Input data —
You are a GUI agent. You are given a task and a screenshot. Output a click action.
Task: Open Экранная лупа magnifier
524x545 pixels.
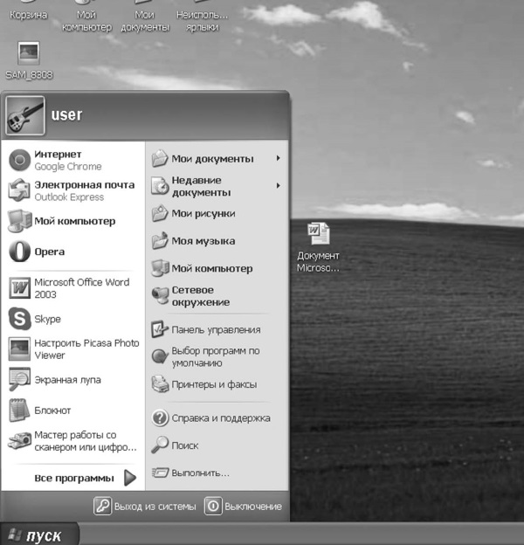(19, 380)
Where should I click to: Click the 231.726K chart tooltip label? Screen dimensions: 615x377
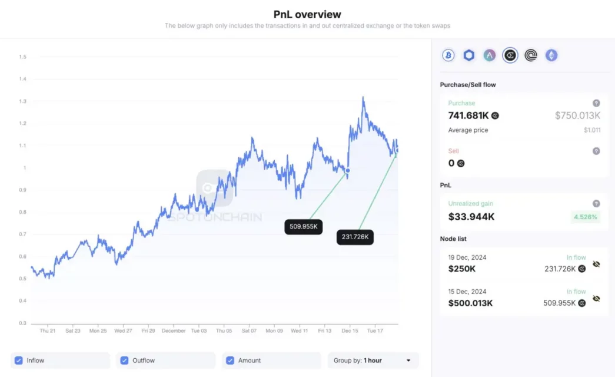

Work to be completed —
The answer must be the full listing retyped exactly, with no pictures in it.

Output of the task —
You are a GUI agent. You are given a task and a screenshot. Output a click action.
Task: Open Экранная лупа magnifier
524x545 pixels.
(19, 380)
Where should I click to: Click the 231.726K chart tooltip label? Screen dimensions: 615x377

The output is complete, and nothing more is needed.